Book Review: “Cult of Glory” pulls back the curtain on the Texas Rangers myth — and what Texans were never taught

In Texas, the words “Texas Ranger” carry a weight that few law enforcement agencies anywhere in the country can match. For generations, Rangers have been cast as the ultimate embodiment of frontier justice — lone lawmen who rode into danger, restored order, and carried a moral authority that never needed to be questioned.

Doug J. Swanson’s Cult of Glory: The Bold and Brutal History of the Texas Rangers isn’t interested in maintaining that legend.

Instead, Swanson’s work is a deeply researched, carefully reported history that explains how the Texas Rangers became one of the most mythologized institutions in the United States — and why the gap between the mythology and reality is far wider than many Texans realize.

For readers in the Big Bend region — where the borderlands history of Texas still sits close to the surface — Swanson’s book reads not just as a historical correction, but as a necessary accounting.

A Texas institution, built into a Texas brand

Part of what makes Cult of Glory effective is that Swanson never pretends the Texas Rangers are a simple story. The book doesn’t read like a hit piece, and it doesn’t treat history like a morality play. It treats the Rangers as what they were and are: an institution shaped by politics, power, state formation, and race.

Swanson shows how the Rangers’ rise wasn’t only about crime-fighting.

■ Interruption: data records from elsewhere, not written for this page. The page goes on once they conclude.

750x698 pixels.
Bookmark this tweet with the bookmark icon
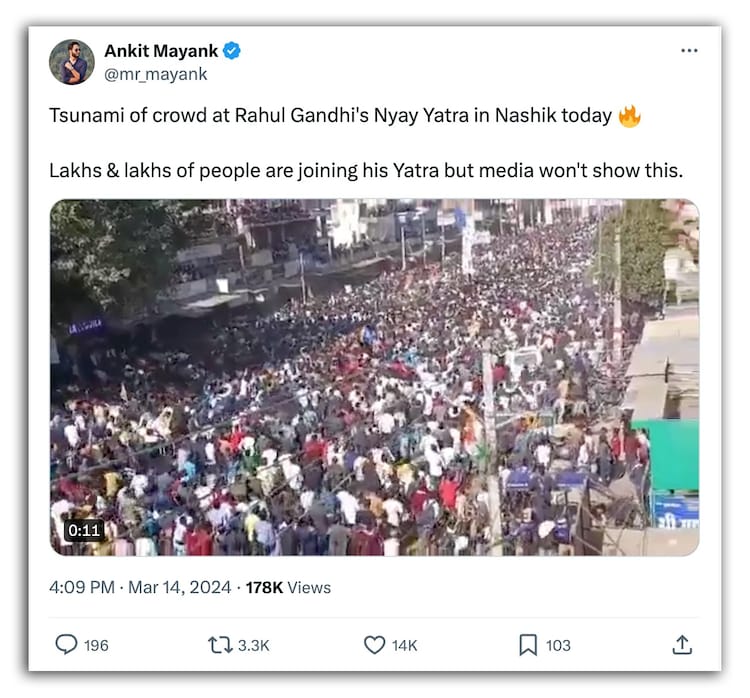click(x=528, y=645)
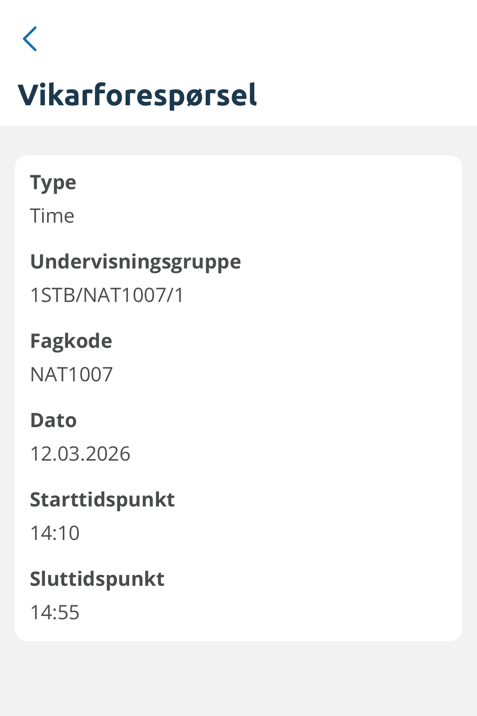Select the Undervisningsgruppe label

[x=136, y=263]
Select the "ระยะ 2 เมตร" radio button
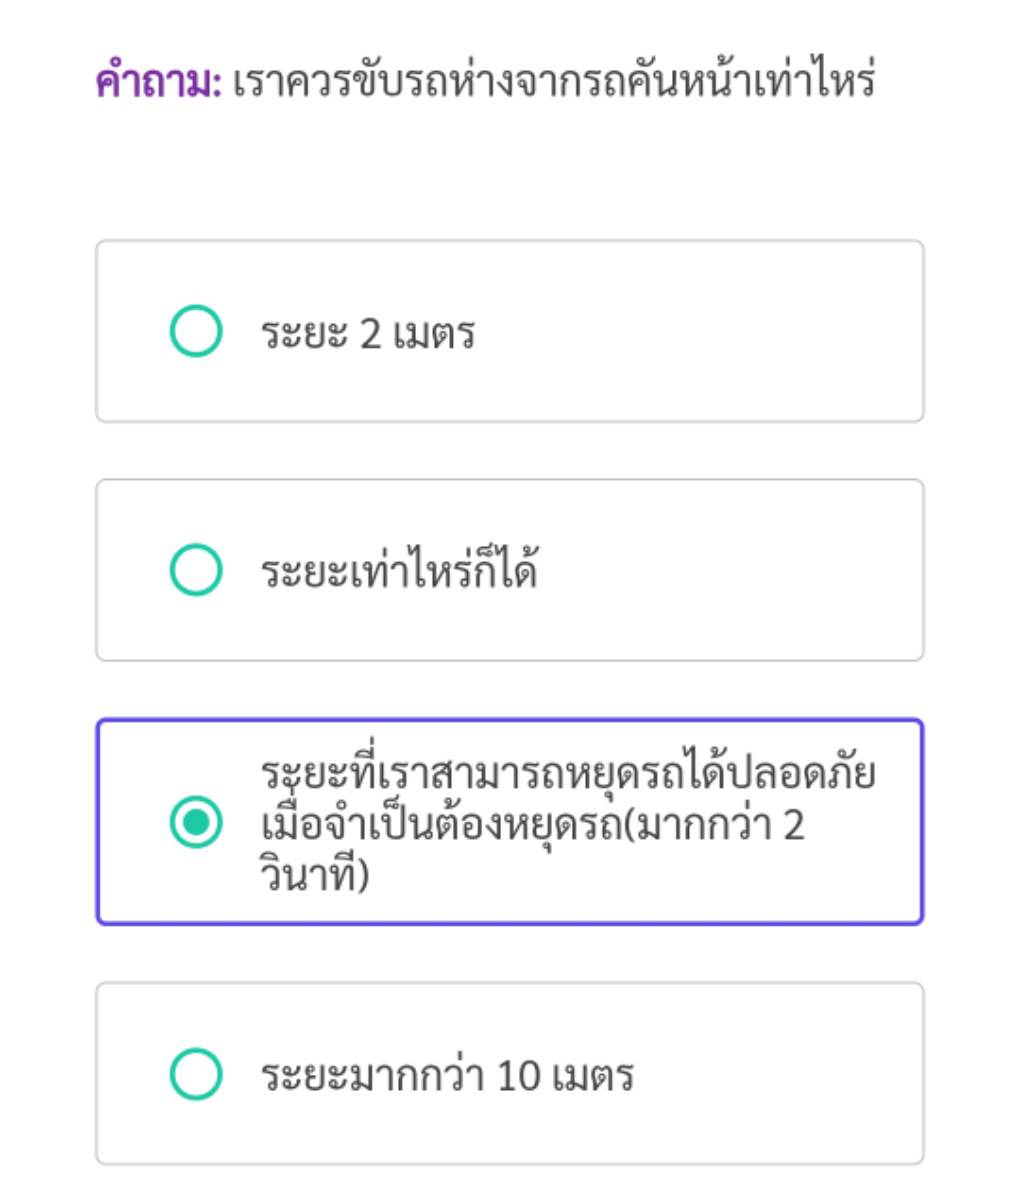1020x1197 pixels. 196,331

Their story is entangled with land, authority, and control — especially during eras when Texas was solidifying itself through violence, intimidation, and selective enforcement of law.

That may sound like an abstract academic claim until you encounter the examples, some of which are painful to read — not because they’re sensationalized, but because they’re presented as matter-of-fact outcomes of how power worked in Texas at the time.

The borderlands aren’t a footnote — they’re the center of the story

Readers from Presidio, Brewster, Jeff Davis, and surrounding counties know that the history of Texas cannot be separated from the borderlands. Cult of Glory understands that too.

The book’s attention to violence in South and West Texas, and the role of Rangers as an enforcement arm of the state, matters because these aren’t distant stories that happened “somewhere else.” They happened in places with names still spoken today — communities where families remember, even when official narratives do not.

Swanson’s reporting pulls those episodes into clear view and forces a reckoning: not with Texas pride, but with Texas honesty.

Myth-making as a tool of power

The title Cult of Glory is deliberate. Swanson argues, convincingly, that the Texas Rangers became not just an agency but a symbol — a kind of civic religion in Texas culture. The Rangers are portrayed as inherently righteous, and criticism is treated as betrayal rather than inquiry.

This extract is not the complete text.